35Les croyances intuitives tendent à passer inaperçues de l’enquêteur ; c’est qu’il tend à les partager. Ce sont celles que le métaphysicien descriptif s’efforce de dégager, au moyen de l’analyse sémantique et de l’outil logique. En revanche, les croyances réflexives déclenchent le signal d’attention de l’enquêteur, pour cause d’altérité culturelle. Elles appellent, pour leur part, l’interprétation.

36Ontologie naïve et théorique ne s’affrontent pas normalement à découvert. Descola a raison, sans nul doute, d’affirmer que l’animal ne change pas de mode d’être selon qu’il est visé par l’arme du chasseur achuar, représentant d’une espèce comestible, ou par sa pensée spéculative, être à l’identité spécifique incertaine. Notons toutefois qu’il évoque, dans La nature domestique, les cas, pas si rares, où, dans la chasse, la pratique effective bouscule la « norme affichée ».

37Je ne crois pas attenter aux pouvoirs du génie culturel en assignant aux quatre régimes ontologiques distingués par Descola des fondations partagées consistant en une conception de sens commun des êtres et des choses, leur fixant leurs conditions d’identité. Ces quatre « sciences du monde » sont des versions théorisées de la manière dont les groupes humains schématisent leur expérience.

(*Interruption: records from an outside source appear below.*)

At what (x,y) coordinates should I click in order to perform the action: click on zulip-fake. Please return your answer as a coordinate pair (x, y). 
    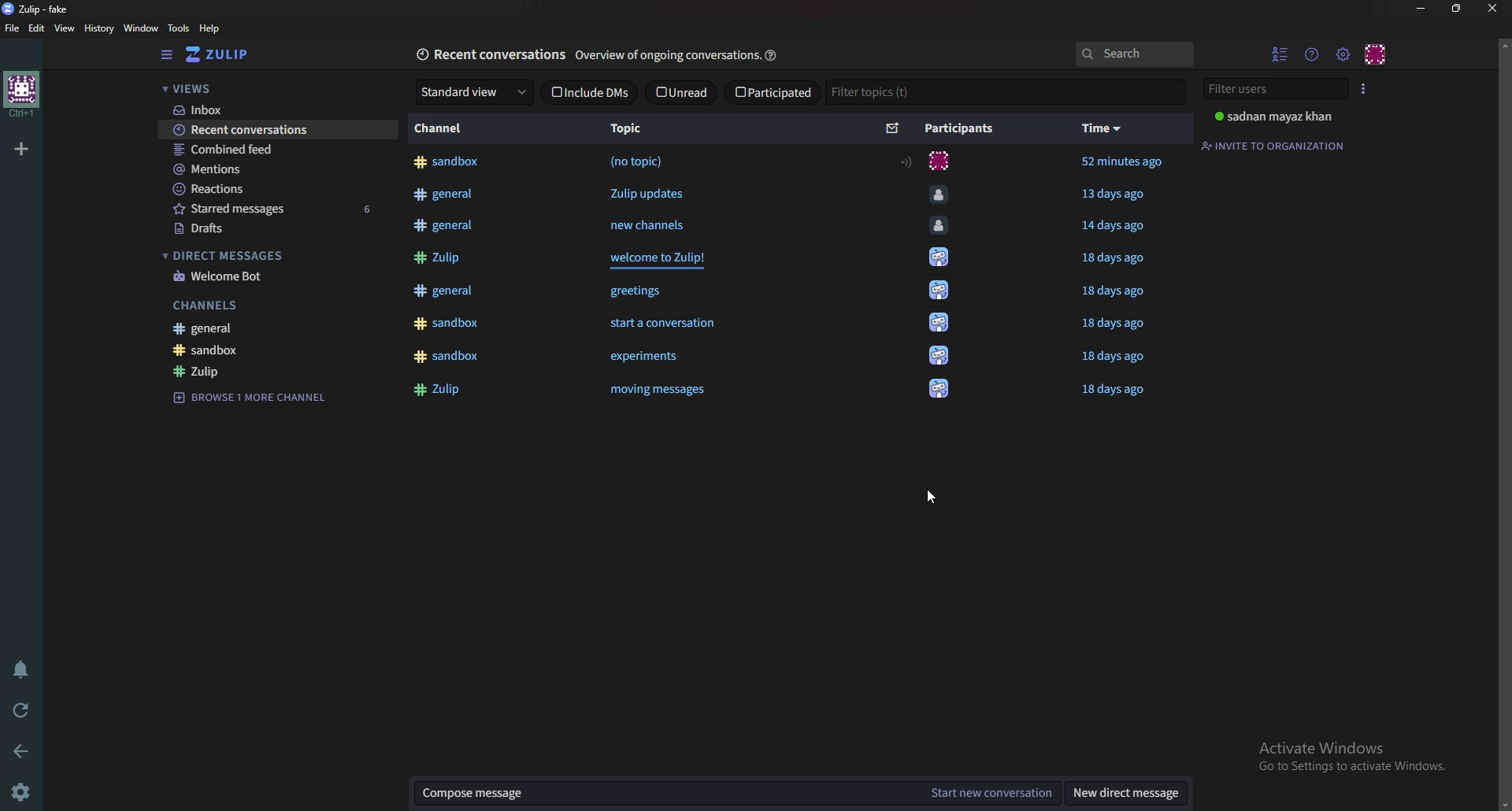
    Looking at the image, I should click on (42, 8).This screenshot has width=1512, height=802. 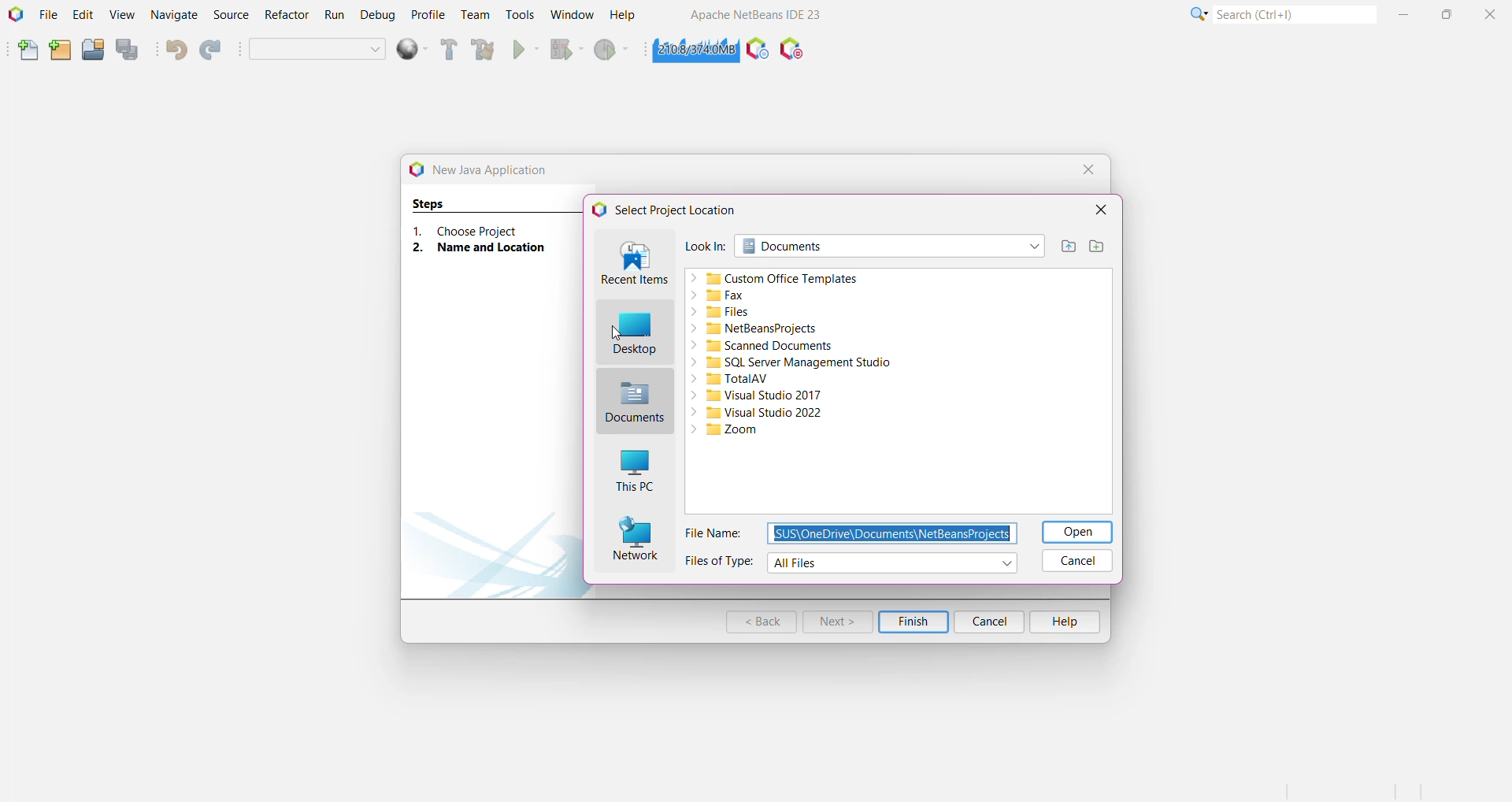 What do you see at coordinates (614, 335) in the screenshot?
I see `cursor` at bounding box center [614, 335].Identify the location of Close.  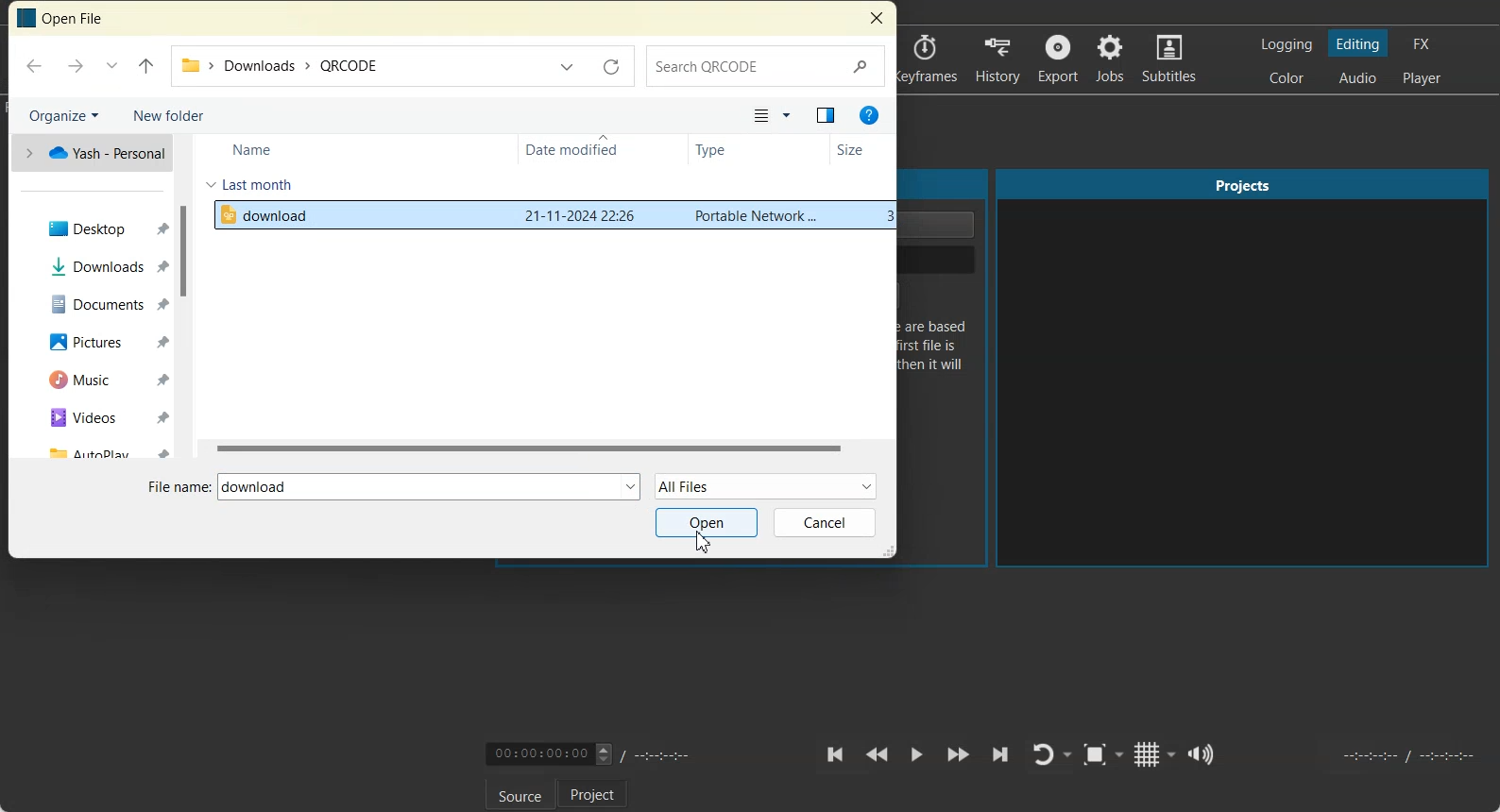
(875, 19).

38Au reste, les hommes font bien davantage corps avec leurs croyances réflexives qu’avec leurs certitudes instinctives…

Notes

  • [1]
    Descola P., 2005, Par-delà nature et culture, Paris, Gallimard.
  • [2]
    Newton-Smith W., 1988, Relativism and the possibility of interpretation, in Martin H. & Steven L. (eds), Rationality and Relativism, Oxford, Basil Blackwell : 106-123.
  • [3]
    J’ai développé ailleurs le raisonnement sommairement présenté ici (Lenclud G., 2013, L’universalisme ou le pari de la raison, Paris, Hautes Études, Gallimard/Seuil).
  • [4]
    Descola P., 1986, La nature domestique, Paris, Éditions de la Maison des sciences de l’homme.